Readers Write: Let’s get the Plaza moving forward

The Island Now

This time it is different.

In traditional recessions, usually we experience an increase in the unemployment rate and a decrease in consumer spending. Then, after the recession has run its course, both of these indicators reverse themselves, and we are well on our way back to a sense of normalcy.

However, now we find that although the rate of new claims for employment compensation is slowly moving down, the expected increase in business activity is almost absent. This is understandable, as we have only just entered Phase 3 in our recovery process.

What is missing beyond the Phase 3 restrictions is the reality that it’s the richest Americans who have cut their spending the most during this pandemic, which is limiting the economic recovery to a larger degree than in past recessions.

Unlike other recessions, this one has decimated the service sector, which depends increasingly on consumption by those at the top.

So what kind of businesses are we talking about?

Mainly small firms, contractors, and professionals who provide services to wealthy people in relatively wealthy neighborhoods — high-end restaurants, boutique and fashion shops, spas, gyms, therapists, theaters, florists, and so on.

Data from daily credit card receipts (tracked by ZIP codes) broken down by average household income show that the top 25 percent of wealth-related ZIP codes are spending dramatically less than those getting the first stimulus checks, presumably not the wealthy. The average personal savings rate has skyrocketed to an unprecedented 33 percent in April. And nearly all of this gain has come from the affluent.

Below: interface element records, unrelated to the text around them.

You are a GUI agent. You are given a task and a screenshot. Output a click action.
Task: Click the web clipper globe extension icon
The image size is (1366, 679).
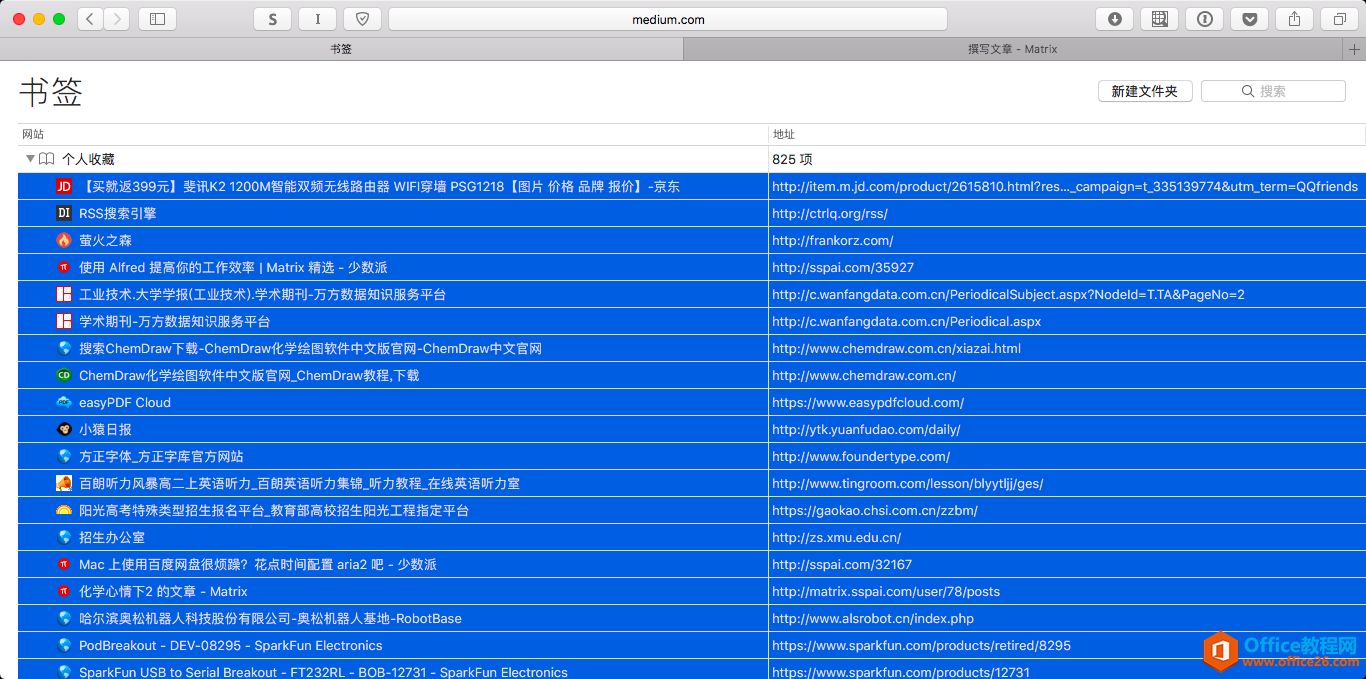click(x=1159, y=18)

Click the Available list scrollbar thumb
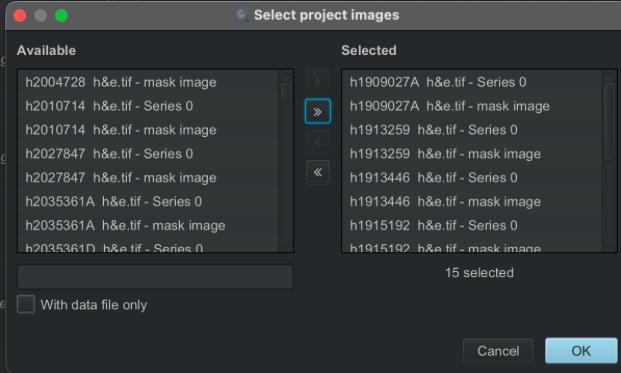286,92
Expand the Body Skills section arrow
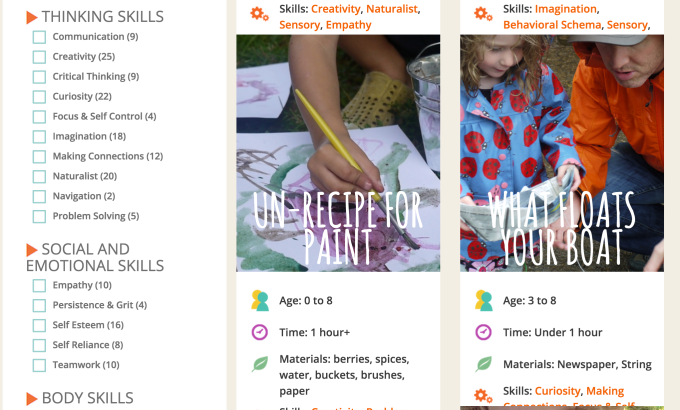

Much of this money now flowing into banks would have been spent in restaurants, hotels, and other suffering service businesses.

Additionally, half of the consumption decline in April and May came from the top quartile of households, and over half the spending decline in the current recession is coming from the top 20 percent of income group.

Many empty stores were making our village look shabby enough and now, to add to the toll, additional ‘Vacancy’ and ‘For Rent’ signs are something that many of us do not want to see. The face-to-face contact required to produce many goods and services in the service sector came to an abrupt end once people decided to stay home. It’s time to come together as a community and support the commercial tax-paying businesses in the Plaza by shopping either in person or via orders delivered.

Controlling the coronavirus is not sufficient. Spending won’t recover unless people feel safe. We must all use mask-wearing as the best and least expensive economic stimulus program available to us.

Recognizing that this presents a real problem for businesses in which crowds and small spaces are unavoidable, we must be cognizant of the fact that senior citizens, and those with health conditions that make them more vulnerable, are concerned and afraid when they see large numbers of unmasked people walking around in public.

Legal mandates aside, we should always be respectful of our senior relatives, friends, and neighbors. Cooperating by wearing masks seems to be the least we, as residents and visitors to the Plaza, can do to stem the slow but menacing decay of our long-neglected downtown area.

Doing nothing is not a viable option. We may not have many good choices now, but we simply have to pick the best that we can as of today.

We have an excellent option for creating a brighter future in Great Neck Plaza by voting in a new administration at the next village election—one that will energetically and realistically address the real needs and concerns of this community.

You can make a difference on September 15th. Your voice and your vote are the only way we can affect the changes we need in Great Neck Plaza.